Felipe empezó audazmente a hacer propaganda contra Bonifacio, acusándole de una variedad de delitos en un lenguaje que le hacía aparecer como un sacerdote italiano, un extranjero, un no francés, antes que un papa.
Felipe también convocó una asamblea de miembros representativos de los tres «estados» —la nobleza, el clero y los burgueses—, para poder consultarlos, obtener su acuerdo con su línea de acción y dar a la nación el sentimiento de estar participando en sus decisiones. Esto se había hecho a escala local o provincial en tiempos anteriores, pero ésta fue la primera vez que se reunió a toda Francia. Por ello, esa reunión nacional fue llamada los «Estados Generales». (Felipe obtuvo beneficios de esa reunión en otro aspecto. Cuando los Estados Generales autorizaban un nuevo impuesto, la decisión se tomaba por la voluntad de la nación no por una arbitraria tiranía real, y el impuesto se recaudaba con mucha menor oposición.)
Hasta para el clero fue difícil olvidar que sus miembros eran franceses, cuando participaron de este modo en lo que era, visiblemente, una deliberación del pueblo francés.

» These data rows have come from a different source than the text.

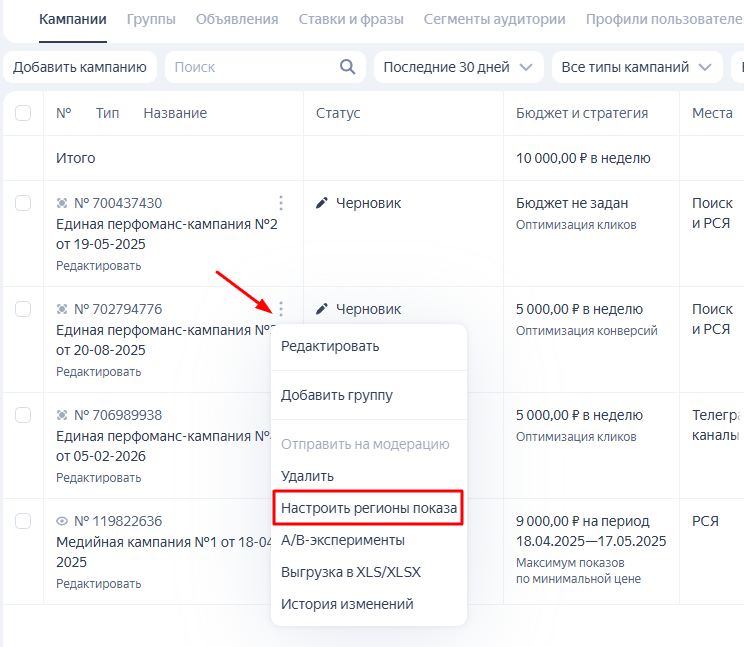Image resolution: width=744 pixels, height=647 pixels.
Task: Click the search magnifier icon
Action: (x=347, y=67)
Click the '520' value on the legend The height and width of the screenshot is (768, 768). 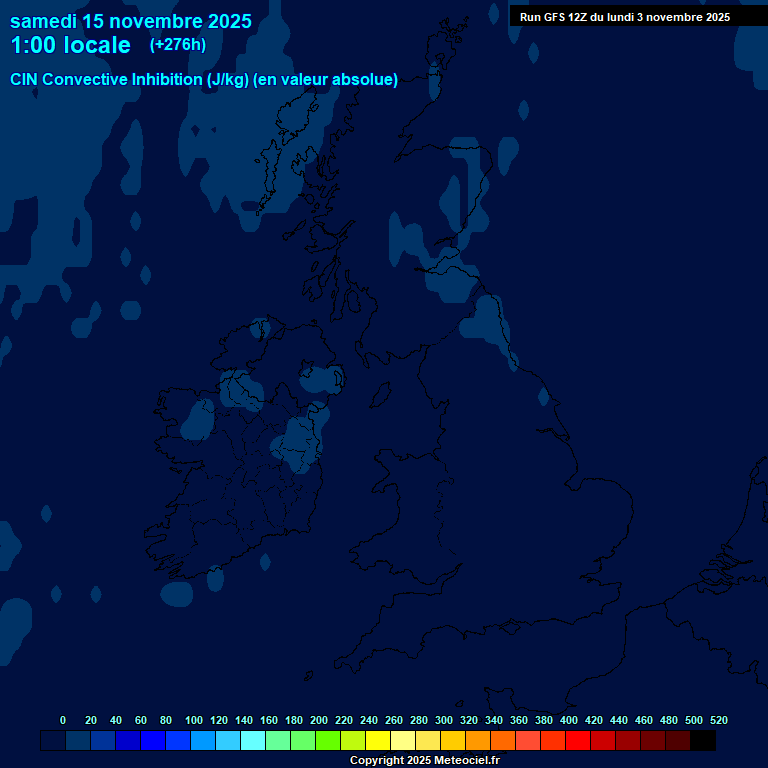(x=719, y=720)
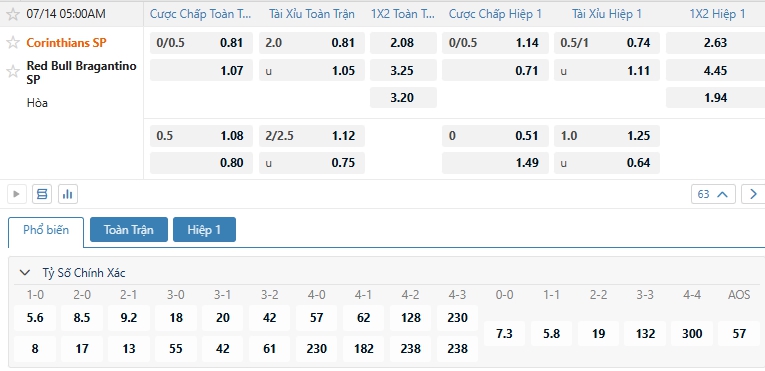Viewport: 765px width, 371px height.
Task: Collapse the Tỷ Số Chính Xác section
Action: (x=25, y=273)
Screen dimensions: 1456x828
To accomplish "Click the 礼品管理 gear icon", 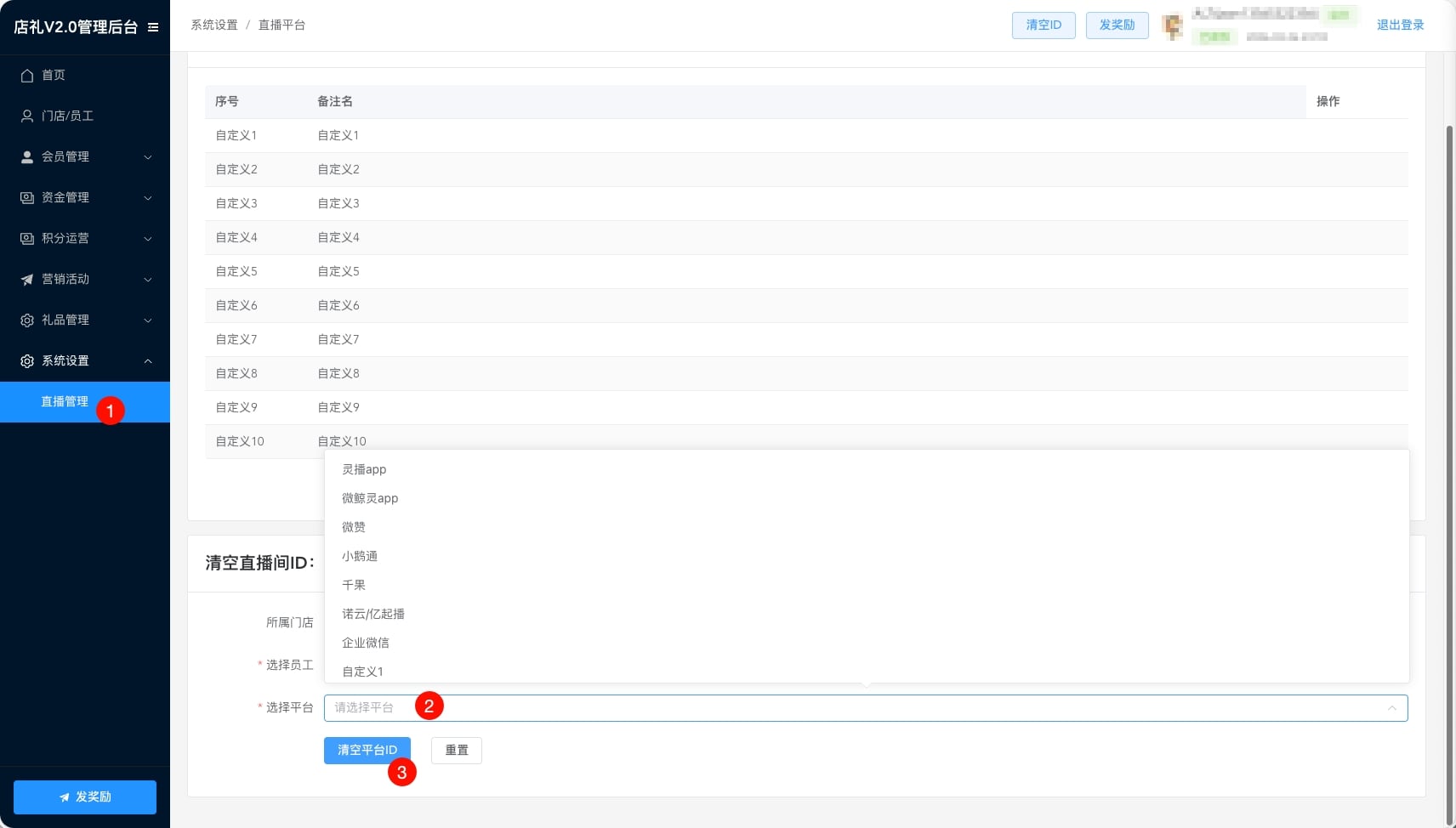I will (x=27, y=320).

Bonifacio podía haber retrocedido frente a la clara intención de Felipe de tomar medidas extremas, si era necesario, pero justo en ese momento se libró la batalla de Courtrai, y Bonifacio pensó que Felipe tendría que retroceder. En noviembre de 1302, cuatro meses después de la batalla, promulgó triunfalmente la bula
Unam sanctam
. En esta bula, Bonifacio declaraba clara y explícitamente que el papa no era sólo un gobernante en el sentido espiritual, sino también en el sentido temporal, que todos los reyes del mundo debían lealtad al papa; y que quienes la negasen eran heréticos. Ningún papa anterior a Bonifacio había jamás osado hacer una declaración tan tajante y omnímoda.
Felipe no se dejó amilanar por la derrota de Courtrai ni por las pretensiones papales. En cambio, en mayo de 1303, convocó una conferencia en París a la que asistieron hasta eclesiásticos franceses, e hizo que sus abogados redactasen una lista de acusaciones detalladas contra Bonifacio. Este fue acusado de delitos religiosos: de herejía, de hechicería, de colocar imágenes suyas en las iglesias y de hacerlas adorar, de haber obligado a renunciar a su predecesor y de hacerlo asesinar. Más eficaces, quizá, fueron las acusaciones de ataques contra el sentimiento nacional francés: de llamar herejes a los franceses y amenazar con destruirlos, de decir que prefería ser un perro antes que un francés, etc.
La única réplica que podía dar Bonifacio era excomulgar a Felipe, declararlo incapacitado para gobernar y liberar a todos sus vasallos de cualquier Juramento de lealtad hacia él.
Era posible que algunos de los vasallos de Felipe se sintieran tentados a aprovechar la situación alegando piedad religiosa, por lo que Felipe actuó rápidamente. La bula de excomunión iba a entrar en vigencia el 8 de septiembre de 1303, y para este día Felipe tuvo en Roma un contingente dispuesto a entrar en acción. Estaban bajo el mando del abogado Guillaume de Nogaret, quien se había destacado entre quienes habían hecho la lista de acusaciones contra el papa. Aprovechando las querellas entre los romanos y aliándose con la familia Colonna, que odiaba a muerte al papa, Nogaret sorprendió a éste en su residencia de verano en Anagni, a cincuenta kilómetros al este de Roma.